Высокий и Александр Блок смотрят ему вслед.
— Ваш тип, — говорит Блок. — Русская критика таких так и называет: горьковский тип. Великан, борец с самодержавием, значит, тоже вам идейно близкий. В чём-то молнии подобный… Что же вы так нелюбезно с ним, товарищ Горький, буревестник революции?
Тон блоковского вопроса заставляет товарища Горького поморщиться и зайтись в свирепом кашле.
— Перестаньте, Блок, вам не идёт сарказм, — надвигая шляпу пониже, наконец парирует он. — Вы прекрасно понимаете всю сложность и многозначность времени, в которое мы вовлечены. Помните своих скифов с раскосыми и жадными очами? Да что там, вы ведь поставили Христа во главе отряда из таких вот рукастых ребят. Гиппиус с Мережковским до сих пор не могут вам этого простить.
— Я не мог иначе, — пожимает плечами поэт. — Очень не хотелось, но я знал, что Христос шагает именно с ними. Простите, Алексей Максимович, я не хотел вас обидеть. Но я действительно удивился тому, что вы стали ему мешать. В последнее время мы видели так много, и так привыкли только наблюдать… Не самое страшное — разбитый бюст забытого царя.
Алексей Максимович подходит к бюсту ближе. Ядовито-зелёный, смешанный с соплёй плевок стекает по короне, но не на него устремлён взор буревестника. Он разглядывает каменный лик, орошённый туманной росой, и васильки глаз его как-то беззащитно и горестно увлажняются.

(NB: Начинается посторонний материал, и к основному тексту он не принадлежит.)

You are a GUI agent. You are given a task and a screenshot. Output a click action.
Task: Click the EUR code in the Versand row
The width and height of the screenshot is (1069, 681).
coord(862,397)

— Да чёрт его знает, Александр Александрович, — насупившись ещё угрюмей, бубнит он себе в усы. — Видите: будто бы плачет он. Как живой: молчит и плачет.
Поэт Александр Блок подходит к Алексею Максимовичу Горькому, проникновенно заглядывая ему в лицо.
— У вас древняя, очень глубокая душа, — помолчав, с чувством говорит он. — Как же много тех, кто плачет, — и как же тяжко плакать вместе с ними. Их становится всё больше и больше; их количество притупляет моё сострадание. Я не хочу сострадать никому из них, кроме тех немногих, кто плачет хрустальными слезами.